Maestri explains that instruction was supplemented with relevant terms gleaned from documents they requested from the company, such as spreadsheets containing technical terms their employees would use. This kind of hesitation, Ormsby says, is something that comes up often in dealing with adult learners: Overcoming a reluctance to admit that there is a limitation that could be addressed by taking a class.

Ultimately, Ormsby’s and Maestri’s hard work paid off.  A self-evaluation survey the students took after the nine-week winter session showed that “the students already felt more comfortable and confident using English. And they all indicated interest in continuing in the second session,” Maestri says. Ormsby adds that during the standard debrief meeting following the first session, she heard that the students said they were feeling more confident in their positions. “We were told that one of the employees, who would never come to Human Resources to ask questions, had actually started coming!” It was evidence of the confidence the student had already acquired in conversing in English. “Another employee shared that she was becoming more confident in going to her child’s school and having conversations with teachers, without needing someone to translate.”

This is what Tara Julian, Human Resources Manager at Phoenix Mecano, had to say regarding how she feels the literacy classes are going:

“The Literacy Council classes have been very well received. The students love the trainer and are excited to continue! At Phoenix Mecano we believe that education sponsored during work is important. We are investing in our people and removing the barriers someone may have scheduling a class at a different time. It is wonderful to see the personal growth in each student! Employees say the English class has helped at work, their children’s school and out in the community. We are thankful to have the Literacy Council as a partner!
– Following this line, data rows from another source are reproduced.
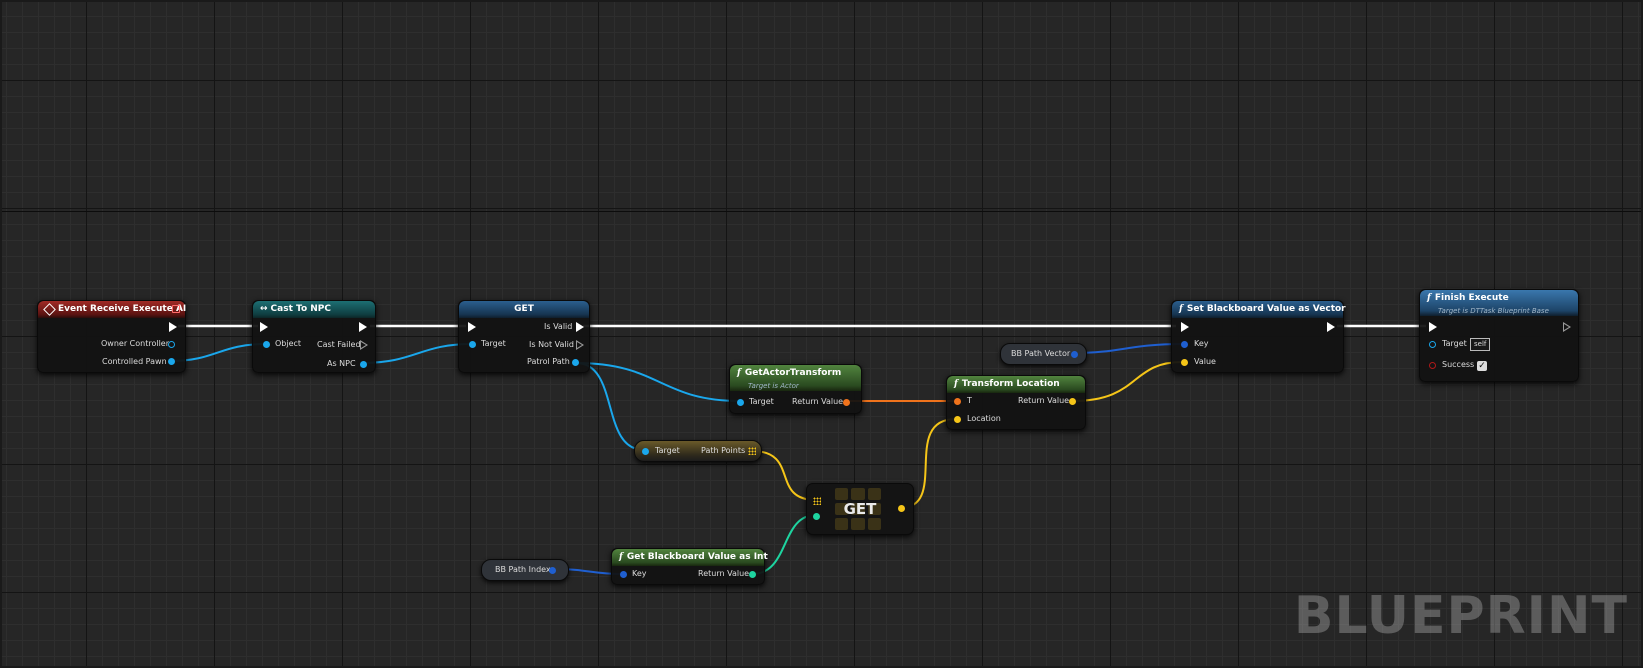 This screenshot has height=668, width=1643. I want to click on node-title: Set Blackboard Value as Vector, so click(1266, 309).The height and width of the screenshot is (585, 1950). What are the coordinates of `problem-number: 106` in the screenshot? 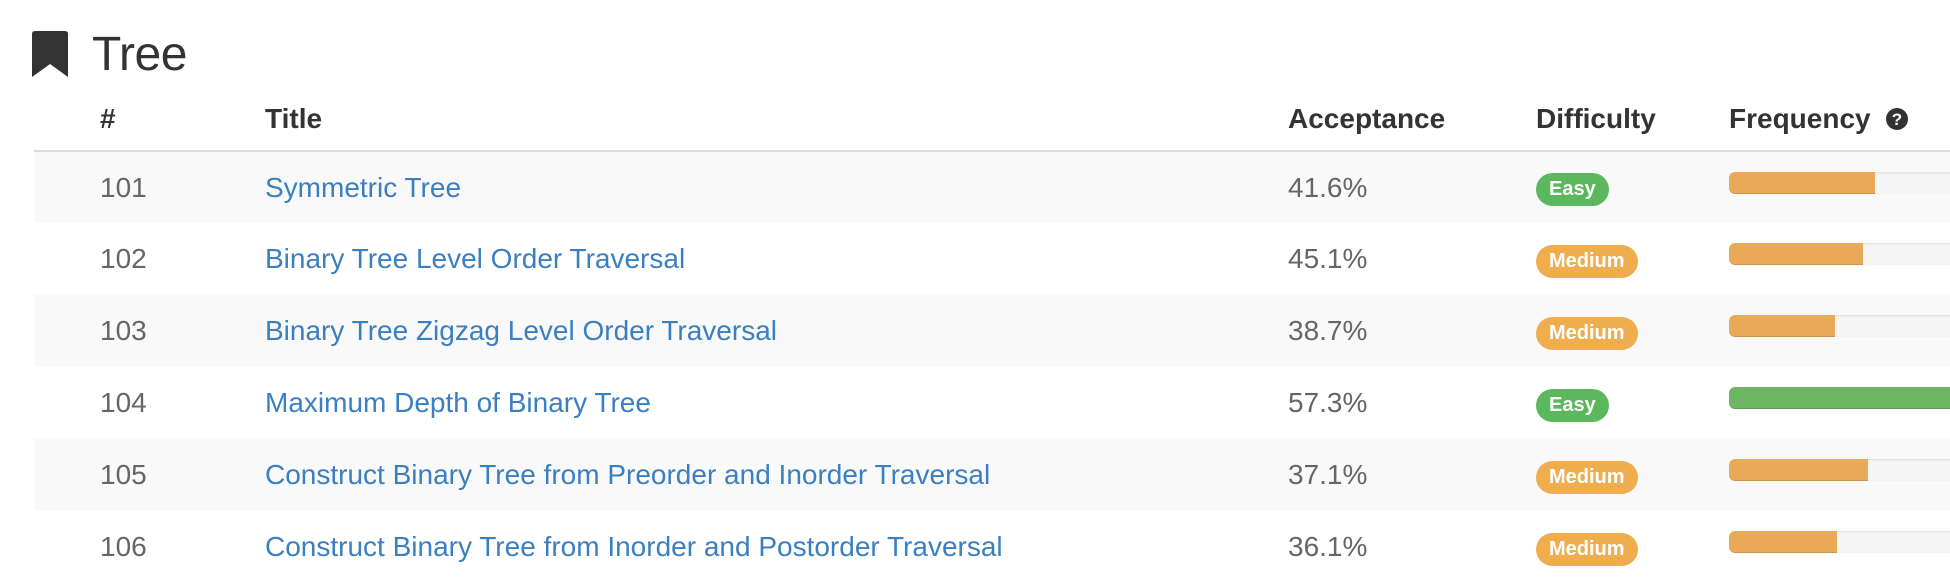 It's located at (124, 546).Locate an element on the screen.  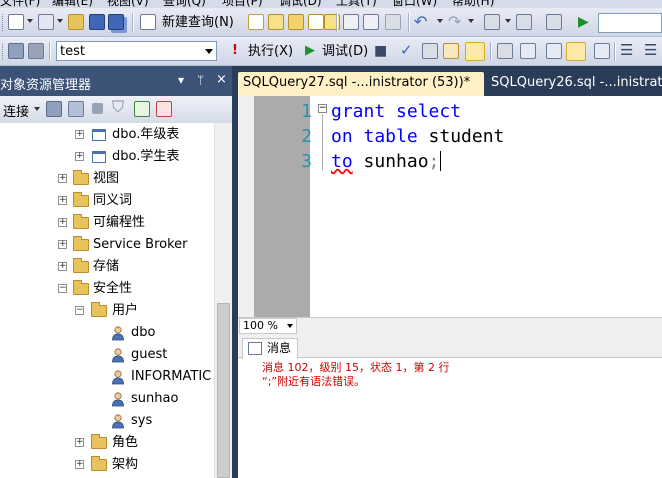
estimated-plan-icon is located at coordinates (451, 51).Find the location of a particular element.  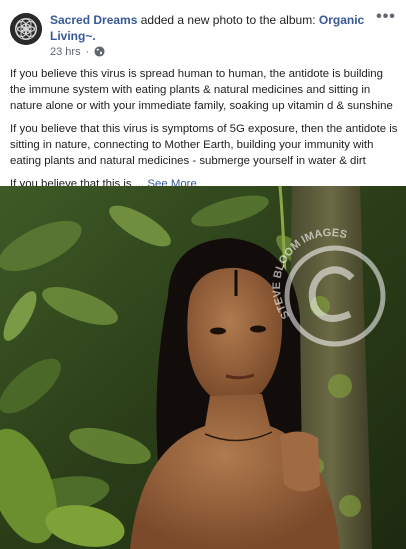

post-timestamp: 23 hrs is located at coordinates (66, 52).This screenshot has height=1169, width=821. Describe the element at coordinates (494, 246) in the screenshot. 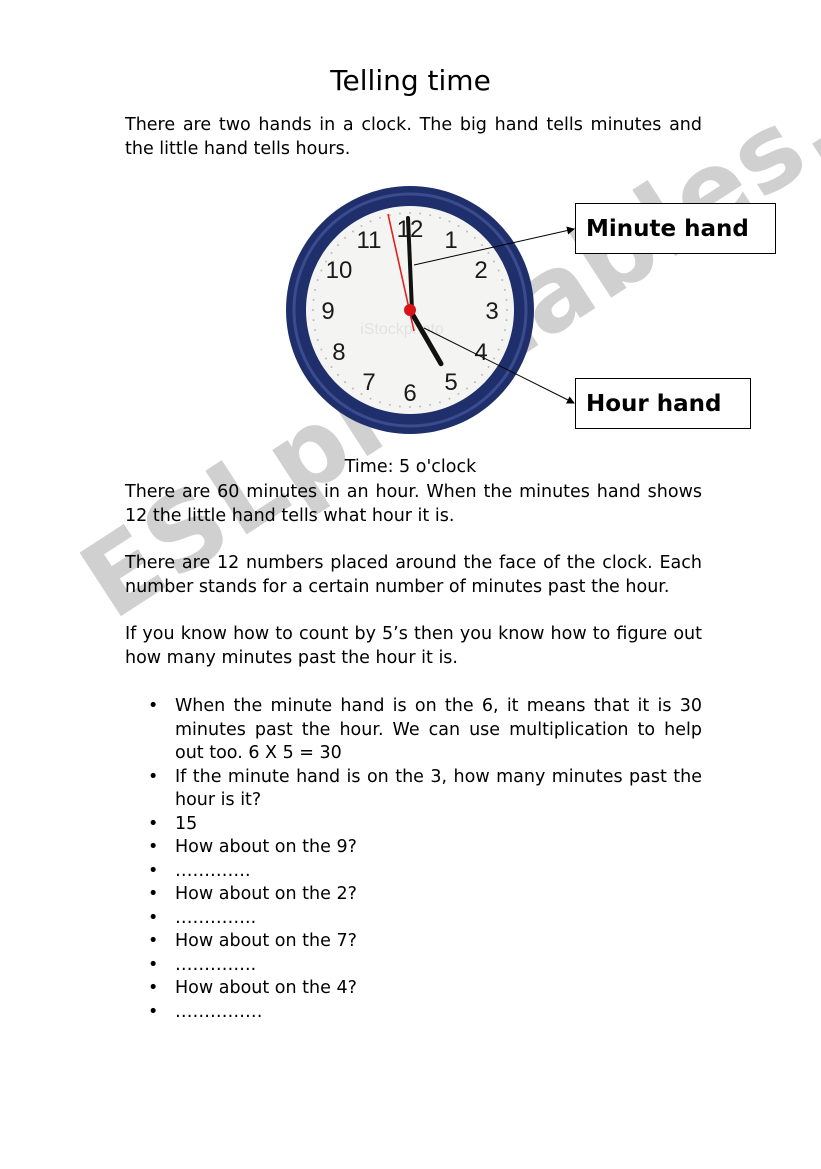

I see `minute-hand-arrow` at that location.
Discussion is underway about the next class and what it will look like, says Maestri. “But before that, Phoenix Mecano plans to recognize the students’ accomplishments with a celebration at the end of the second semester.”

“Receiving those positive testimonies after only nine weeks was remarkable,” says Ormsby. “And it is why the Literacy Council hopes to continue expanding and connecting with other companies, and reaching people whose lives might also be enriched by a program like Workplace Literacy.  This is why we do what we do. This is what we always want to hear.”

The Literacy Council’s adult learners often participate in more than one literacy program.  For example, one of the company’s employees, Kaliopys, contributed to the Literacy Council’s most recent edition of its literary magazine, Reflections – Voices of English LearnersStudent authors, including Kaliopys, were invited to read from their newly-published work at the edition’s Reflections launch event at The Frederick News-Post.